| YOUR GOAL |
The answer is a single figure: how many lines below contain the word "will".

| LISTED ENTRIES |
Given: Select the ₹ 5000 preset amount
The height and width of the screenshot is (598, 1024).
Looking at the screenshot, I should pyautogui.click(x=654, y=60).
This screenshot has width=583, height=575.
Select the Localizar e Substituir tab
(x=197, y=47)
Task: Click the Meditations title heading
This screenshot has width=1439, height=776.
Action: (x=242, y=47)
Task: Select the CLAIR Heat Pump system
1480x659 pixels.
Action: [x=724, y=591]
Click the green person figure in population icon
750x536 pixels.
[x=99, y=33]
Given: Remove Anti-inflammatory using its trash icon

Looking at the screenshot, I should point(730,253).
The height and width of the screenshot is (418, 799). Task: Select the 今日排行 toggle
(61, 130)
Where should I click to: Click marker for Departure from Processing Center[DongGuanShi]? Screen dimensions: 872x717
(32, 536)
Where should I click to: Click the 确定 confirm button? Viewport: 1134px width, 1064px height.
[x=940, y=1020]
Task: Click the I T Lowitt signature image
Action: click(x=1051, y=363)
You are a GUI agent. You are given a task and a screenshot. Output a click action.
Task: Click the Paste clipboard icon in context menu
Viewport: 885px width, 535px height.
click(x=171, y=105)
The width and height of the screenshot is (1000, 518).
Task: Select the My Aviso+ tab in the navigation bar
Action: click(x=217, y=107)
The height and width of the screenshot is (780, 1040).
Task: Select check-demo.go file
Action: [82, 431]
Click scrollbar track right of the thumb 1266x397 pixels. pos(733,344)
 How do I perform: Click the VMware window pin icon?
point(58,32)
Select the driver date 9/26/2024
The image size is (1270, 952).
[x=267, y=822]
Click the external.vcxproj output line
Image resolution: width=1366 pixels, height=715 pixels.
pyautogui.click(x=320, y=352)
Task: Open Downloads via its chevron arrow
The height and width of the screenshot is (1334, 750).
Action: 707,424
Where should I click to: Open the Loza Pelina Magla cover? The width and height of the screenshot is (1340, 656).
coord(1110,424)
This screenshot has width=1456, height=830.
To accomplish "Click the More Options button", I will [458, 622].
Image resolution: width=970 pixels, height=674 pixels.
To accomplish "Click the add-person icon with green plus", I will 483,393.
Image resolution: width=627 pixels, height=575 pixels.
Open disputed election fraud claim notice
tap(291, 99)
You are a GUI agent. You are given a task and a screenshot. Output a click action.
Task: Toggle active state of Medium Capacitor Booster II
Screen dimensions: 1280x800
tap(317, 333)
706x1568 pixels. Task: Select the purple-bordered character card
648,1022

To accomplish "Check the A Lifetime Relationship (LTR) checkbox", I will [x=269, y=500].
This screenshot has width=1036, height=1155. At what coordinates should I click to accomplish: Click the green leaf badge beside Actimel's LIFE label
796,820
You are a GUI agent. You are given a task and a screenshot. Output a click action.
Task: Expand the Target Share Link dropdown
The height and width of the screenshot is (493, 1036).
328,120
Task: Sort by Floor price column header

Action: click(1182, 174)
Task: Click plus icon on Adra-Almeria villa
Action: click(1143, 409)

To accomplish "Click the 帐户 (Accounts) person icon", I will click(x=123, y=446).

| YOUR RESPONSE |
4